WORK INSTRUCTIONS: Some entries follow. Reproduce exactly the lines starting at the one with "Viewport: 1512px width, 788px" and stopping after the one with "Open the ファイル".

[Records from a collection]
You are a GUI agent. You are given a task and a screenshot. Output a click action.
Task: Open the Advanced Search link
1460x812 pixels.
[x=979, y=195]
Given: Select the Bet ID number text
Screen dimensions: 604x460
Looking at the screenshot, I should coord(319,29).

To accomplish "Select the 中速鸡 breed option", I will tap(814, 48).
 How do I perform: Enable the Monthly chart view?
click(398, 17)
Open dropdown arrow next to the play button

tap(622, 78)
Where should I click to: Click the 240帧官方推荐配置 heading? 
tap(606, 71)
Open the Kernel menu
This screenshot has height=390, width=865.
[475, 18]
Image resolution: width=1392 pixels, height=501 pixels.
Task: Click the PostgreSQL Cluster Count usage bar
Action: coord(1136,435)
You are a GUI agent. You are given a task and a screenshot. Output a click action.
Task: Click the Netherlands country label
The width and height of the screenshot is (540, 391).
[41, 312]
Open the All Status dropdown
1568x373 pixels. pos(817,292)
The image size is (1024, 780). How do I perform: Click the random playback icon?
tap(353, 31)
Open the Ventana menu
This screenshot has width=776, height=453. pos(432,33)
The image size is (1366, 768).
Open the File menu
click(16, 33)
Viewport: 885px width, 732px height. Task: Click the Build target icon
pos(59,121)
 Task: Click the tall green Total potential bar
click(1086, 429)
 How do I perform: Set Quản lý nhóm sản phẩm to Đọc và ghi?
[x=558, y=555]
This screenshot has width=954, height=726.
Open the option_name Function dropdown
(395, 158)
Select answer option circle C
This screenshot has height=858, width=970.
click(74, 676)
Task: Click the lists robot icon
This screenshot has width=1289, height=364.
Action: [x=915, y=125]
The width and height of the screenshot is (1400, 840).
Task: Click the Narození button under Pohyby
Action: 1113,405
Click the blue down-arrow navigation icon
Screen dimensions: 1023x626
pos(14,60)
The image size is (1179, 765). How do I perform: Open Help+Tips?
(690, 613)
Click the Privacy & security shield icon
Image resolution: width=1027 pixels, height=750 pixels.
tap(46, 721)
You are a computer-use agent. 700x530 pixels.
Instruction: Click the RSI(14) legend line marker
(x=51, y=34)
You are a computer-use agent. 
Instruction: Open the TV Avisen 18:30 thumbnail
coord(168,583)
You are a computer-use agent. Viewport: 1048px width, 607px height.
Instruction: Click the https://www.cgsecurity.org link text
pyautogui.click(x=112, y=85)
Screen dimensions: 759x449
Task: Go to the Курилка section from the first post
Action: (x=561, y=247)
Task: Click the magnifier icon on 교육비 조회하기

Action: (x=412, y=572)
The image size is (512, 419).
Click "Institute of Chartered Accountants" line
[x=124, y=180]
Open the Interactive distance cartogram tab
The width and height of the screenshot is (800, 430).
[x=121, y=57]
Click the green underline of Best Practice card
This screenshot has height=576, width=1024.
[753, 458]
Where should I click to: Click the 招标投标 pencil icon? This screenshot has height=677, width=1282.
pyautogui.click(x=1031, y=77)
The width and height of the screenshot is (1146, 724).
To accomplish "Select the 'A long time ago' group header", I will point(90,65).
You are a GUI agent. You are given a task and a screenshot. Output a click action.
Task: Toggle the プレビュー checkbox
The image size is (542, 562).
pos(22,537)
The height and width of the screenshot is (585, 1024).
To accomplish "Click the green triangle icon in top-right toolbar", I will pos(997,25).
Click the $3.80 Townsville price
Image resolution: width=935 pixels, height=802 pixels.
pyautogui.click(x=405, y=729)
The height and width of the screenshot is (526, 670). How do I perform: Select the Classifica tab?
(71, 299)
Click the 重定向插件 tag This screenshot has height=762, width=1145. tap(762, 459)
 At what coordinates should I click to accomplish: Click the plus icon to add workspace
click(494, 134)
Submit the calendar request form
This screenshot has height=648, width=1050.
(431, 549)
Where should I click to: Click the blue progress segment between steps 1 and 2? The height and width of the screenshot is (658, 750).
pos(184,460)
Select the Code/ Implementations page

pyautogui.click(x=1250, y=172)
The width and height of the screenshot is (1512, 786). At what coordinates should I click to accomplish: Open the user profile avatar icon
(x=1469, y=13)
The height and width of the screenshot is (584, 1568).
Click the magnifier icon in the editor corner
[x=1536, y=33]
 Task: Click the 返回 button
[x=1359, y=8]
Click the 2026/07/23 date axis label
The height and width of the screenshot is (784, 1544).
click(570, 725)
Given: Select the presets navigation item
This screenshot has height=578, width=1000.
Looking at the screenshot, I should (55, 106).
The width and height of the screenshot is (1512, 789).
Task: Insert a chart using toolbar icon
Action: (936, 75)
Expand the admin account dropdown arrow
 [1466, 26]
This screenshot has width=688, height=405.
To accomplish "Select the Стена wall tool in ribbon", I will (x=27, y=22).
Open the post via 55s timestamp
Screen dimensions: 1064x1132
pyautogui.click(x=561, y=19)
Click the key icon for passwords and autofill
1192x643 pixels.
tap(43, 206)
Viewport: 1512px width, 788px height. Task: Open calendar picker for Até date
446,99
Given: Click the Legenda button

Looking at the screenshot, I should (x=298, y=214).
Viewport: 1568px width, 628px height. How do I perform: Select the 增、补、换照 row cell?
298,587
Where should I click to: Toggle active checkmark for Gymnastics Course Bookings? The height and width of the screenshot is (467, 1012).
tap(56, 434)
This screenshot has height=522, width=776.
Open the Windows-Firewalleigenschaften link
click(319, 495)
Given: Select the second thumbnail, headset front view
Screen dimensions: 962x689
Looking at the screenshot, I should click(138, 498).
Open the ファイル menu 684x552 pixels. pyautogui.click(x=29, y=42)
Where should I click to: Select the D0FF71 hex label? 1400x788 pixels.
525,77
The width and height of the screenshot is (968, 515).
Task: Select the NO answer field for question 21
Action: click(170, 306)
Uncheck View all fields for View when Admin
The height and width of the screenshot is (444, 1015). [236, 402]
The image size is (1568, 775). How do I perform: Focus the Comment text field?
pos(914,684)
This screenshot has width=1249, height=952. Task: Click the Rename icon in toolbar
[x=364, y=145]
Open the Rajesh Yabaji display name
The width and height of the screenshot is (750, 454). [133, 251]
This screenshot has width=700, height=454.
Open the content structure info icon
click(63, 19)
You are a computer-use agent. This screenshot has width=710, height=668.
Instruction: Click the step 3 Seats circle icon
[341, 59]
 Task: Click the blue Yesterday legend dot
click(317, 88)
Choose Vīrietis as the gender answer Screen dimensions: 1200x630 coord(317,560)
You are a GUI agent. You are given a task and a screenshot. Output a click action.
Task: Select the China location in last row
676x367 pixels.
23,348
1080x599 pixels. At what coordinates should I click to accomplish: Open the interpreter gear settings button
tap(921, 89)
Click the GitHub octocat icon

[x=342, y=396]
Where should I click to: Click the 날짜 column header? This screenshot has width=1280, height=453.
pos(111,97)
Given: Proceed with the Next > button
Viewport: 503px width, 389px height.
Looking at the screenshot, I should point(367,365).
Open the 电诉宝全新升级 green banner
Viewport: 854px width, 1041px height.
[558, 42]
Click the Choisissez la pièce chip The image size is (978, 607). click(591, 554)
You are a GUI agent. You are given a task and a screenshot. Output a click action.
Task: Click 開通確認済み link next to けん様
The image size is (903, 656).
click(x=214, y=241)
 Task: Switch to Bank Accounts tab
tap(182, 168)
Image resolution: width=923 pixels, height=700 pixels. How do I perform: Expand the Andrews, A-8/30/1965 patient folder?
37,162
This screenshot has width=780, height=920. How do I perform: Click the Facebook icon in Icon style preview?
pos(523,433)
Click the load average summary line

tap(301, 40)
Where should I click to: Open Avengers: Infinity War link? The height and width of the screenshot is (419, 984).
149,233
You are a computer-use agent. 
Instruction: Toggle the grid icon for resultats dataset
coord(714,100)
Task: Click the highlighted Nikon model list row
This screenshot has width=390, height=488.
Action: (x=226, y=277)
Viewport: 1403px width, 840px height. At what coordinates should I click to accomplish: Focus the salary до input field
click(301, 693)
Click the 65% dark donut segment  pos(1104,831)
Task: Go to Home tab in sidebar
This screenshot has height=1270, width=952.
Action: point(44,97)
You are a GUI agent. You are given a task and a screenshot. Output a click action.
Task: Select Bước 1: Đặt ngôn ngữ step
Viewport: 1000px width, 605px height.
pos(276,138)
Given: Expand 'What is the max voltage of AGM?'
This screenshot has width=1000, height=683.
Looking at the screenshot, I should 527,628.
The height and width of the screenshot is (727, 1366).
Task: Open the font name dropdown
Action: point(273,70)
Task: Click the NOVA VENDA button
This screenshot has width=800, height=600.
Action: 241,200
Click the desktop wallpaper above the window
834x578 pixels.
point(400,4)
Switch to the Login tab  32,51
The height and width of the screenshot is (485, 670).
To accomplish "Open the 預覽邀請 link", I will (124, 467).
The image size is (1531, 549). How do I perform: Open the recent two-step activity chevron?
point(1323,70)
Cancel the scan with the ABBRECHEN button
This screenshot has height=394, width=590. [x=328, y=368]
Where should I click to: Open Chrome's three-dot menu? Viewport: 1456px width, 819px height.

EXERCISE RESPONSE:
Viewport: 1512px width, 788px height. Task: Open calendar picker for Até date
446,99
Given: Click the Legenda button

Looking at the screenshot, I should (x=298, y=214).
Viewport: 1568px width, 628px height. How do I perform: Select the 增、补、换照 row cell?
298,587
Where should I click to: Toggle active checkmark for Gymnastics Course Bookings? The height and width of the screenshot is (467, 1012).
tap(56, 434)
This screenshot has height=522, width=776.
Open the Windows-Firewalleigenschaften link
click(319, 495)
Given: Select the second thumbnail, headset front view
Screen dimensions: 962x689
Looking at the screenshot, I should click(138, 498).
Open the ファイル menu 684x552 pixels. pyautogui.click(x=29, y=42)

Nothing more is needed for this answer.